### To be done
Rewrite the lines of the listing starting with the line that contains "triggered (388, 542)" and going on through the line that contains "triggers (206, 486)", replacing "schematic" with "diagram" and leaving everything else unchanged.

* Start Supplied records *

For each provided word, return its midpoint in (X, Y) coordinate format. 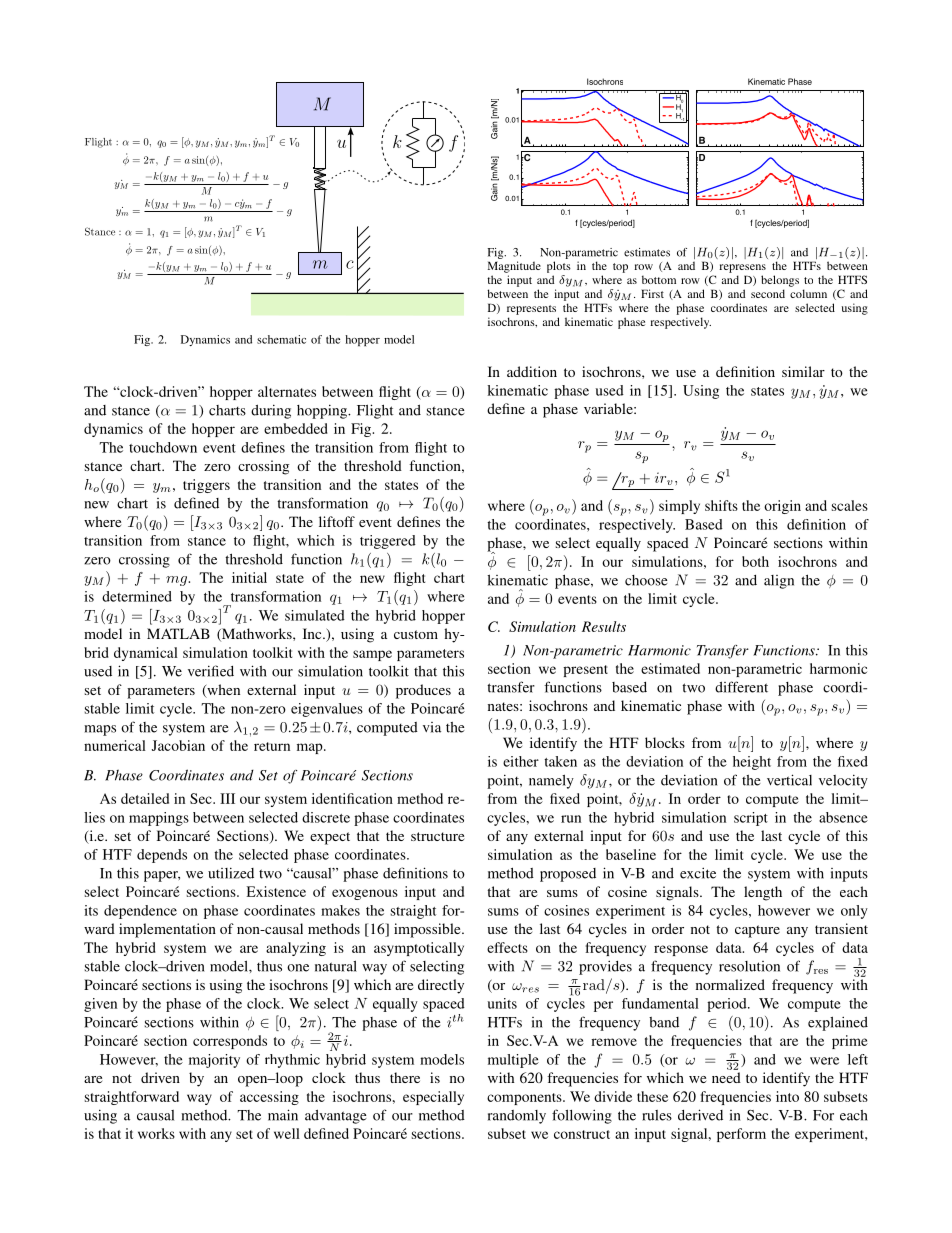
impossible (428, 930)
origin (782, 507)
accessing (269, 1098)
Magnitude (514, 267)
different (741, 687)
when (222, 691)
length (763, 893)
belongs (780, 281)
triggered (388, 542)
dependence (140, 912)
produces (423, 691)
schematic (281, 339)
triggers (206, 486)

* End Supplied records *
* Start Supplied records *

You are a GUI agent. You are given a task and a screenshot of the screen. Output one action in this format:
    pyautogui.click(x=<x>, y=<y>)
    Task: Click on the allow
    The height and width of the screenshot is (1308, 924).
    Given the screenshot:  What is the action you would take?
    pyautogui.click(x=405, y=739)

* End Supplied records *
* Start Supplied records *

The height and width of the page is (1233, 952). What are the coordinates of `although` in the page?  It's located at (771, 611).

* End Supplied records *

### Task output
triggered (388, 542)
dependence (140, 912)
produces (423, 691)
diagram (281, 339)
triggers (206, 486)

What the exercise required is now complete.